**Action item**. The entries shown next need to be written again word for word.
+===+
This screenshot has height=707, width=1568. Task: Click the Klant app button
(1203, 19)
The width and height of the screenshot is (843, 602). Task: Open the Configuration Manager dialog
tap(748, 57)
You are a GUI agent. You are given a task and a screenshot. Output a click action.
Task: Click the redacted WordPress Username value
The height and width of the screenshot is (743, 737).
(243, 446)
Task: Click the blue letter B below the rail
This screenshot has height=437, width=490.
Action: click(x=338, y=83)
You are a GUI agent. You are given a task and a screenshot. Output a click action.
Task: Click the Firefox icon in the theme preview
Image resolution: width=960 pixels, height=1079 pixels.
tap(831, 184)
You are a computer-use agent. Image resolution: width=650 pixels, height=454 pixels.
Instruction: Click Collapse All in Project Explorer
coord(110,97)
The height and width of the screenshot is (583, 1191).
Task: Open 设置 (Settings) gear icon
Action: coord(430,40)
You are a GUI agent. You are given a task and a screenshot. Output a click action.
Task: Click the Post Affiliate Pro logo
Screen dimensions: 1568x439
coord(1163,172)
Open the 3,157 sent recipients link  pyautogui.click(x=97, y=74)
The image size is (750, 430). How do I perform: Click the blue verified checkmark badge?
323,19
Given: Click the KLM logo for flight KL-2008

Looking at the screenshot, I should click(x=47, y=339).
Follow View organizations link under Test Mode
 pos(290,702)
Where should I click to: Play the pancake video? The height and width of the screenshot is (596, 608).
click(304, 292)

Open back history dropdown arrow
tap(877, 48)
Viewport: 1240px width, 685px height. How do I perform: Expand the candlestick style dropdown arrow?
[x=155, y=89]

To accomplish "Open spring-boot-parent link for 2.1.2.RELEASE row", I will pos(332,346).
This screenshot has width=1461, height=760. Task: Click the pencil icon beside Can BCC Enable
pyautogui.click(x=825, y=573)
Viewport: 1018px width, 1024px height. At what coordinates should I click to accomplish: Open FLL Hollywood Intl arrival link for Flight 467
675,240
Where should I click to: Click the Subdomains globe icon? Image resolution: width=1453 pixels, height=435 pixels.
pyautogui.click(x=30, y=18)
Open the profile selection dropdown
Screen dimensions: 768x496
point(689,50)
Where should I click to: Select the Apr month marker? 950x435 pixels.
+===+
**Solution to this task**.
This screenshot has height=707, width=1568. Task: Click the Klant app button
(1203, 19)
The width and height of the screenshot is (843, 602). Task: Open the Configuration Manager dialog
tap(748, 57)
You are a GUI agent. You are given a task and a screenshot. Output a click action.
Task: Click the redacted WordPress Username value
The height and width of the screenshot is (743, 737).
(243, 446)
Task: Click the blue letter B below the rail
This screenshot has height=437, width=490.
Action: click(x=338, y=83)
You are a GUI agent. You are given a task and a screenshot. Output a click action.
Task: Click the Firefox icon in the theme preview
Image resolution: width=960 pixels, height=1079 pixels.
tap(831, 184)
You are a computer-use agent. Image resolution: width=650 pixels, height=454 pixels.
Instruction: Click Collapse All in Project Explorer
coord(110,97)
The height and width of the screenshot is (583, 1191).
Task: Open 设置 (Settings) gear icon
Action: coord(430,40)
You are a GUI agent. You are given a task and a screenshot. Output a click action.
Task: Click the Post Affiliate Pro logo
Screen dimensions: 1568x439
coord(1163,172)
Open the 3,157 sent recipients link  pyautogui.click(x=97, y=74)
The image size is (750, 430). How do I perform: Click the blue verified checkmark badge?
323,19
Given: Click the KLM logo for flight KL-2008

Looking at the screenshot, I should click(x=47, y=339).
Follow View organizations link under Test Mode
 pos(290,702)
Where should I click to: Play the pancake video? The height and width of the screenshot is (596, 608).
click(304, 292)

Open back history dropdown arrow
tap(877, 48)
Viewport: 1240px width, 685px height. How do I perform: Expand the candlestick style dropdown arrow?
[x=155, y=89]

To accomplish "Open spring-boot-parent link for 2.1.2.RELEASE row", I will pos(332,346).
This screenshot has width=1461, height=760. Task: Click the pencil icon beside Can BCC Enable
pyautogui.click(x=825, y=573)
Viewport: 1018px width, 1024px height. At what coordinates should I click to accomplish: Open FLL Hollywood Intl arrival link for Flight 467
675,240
Where should I click to: Click the Subdomains globe icon? Image resolution: width=1453 pixels, height=435 pixels.
pyautogui.click(x=30, y=18)
Open the profile selection dropdown
Screen dimensions: 768x496
point(689,50)
Where should I click to: Select the Apr month marker? 950x435 pixels.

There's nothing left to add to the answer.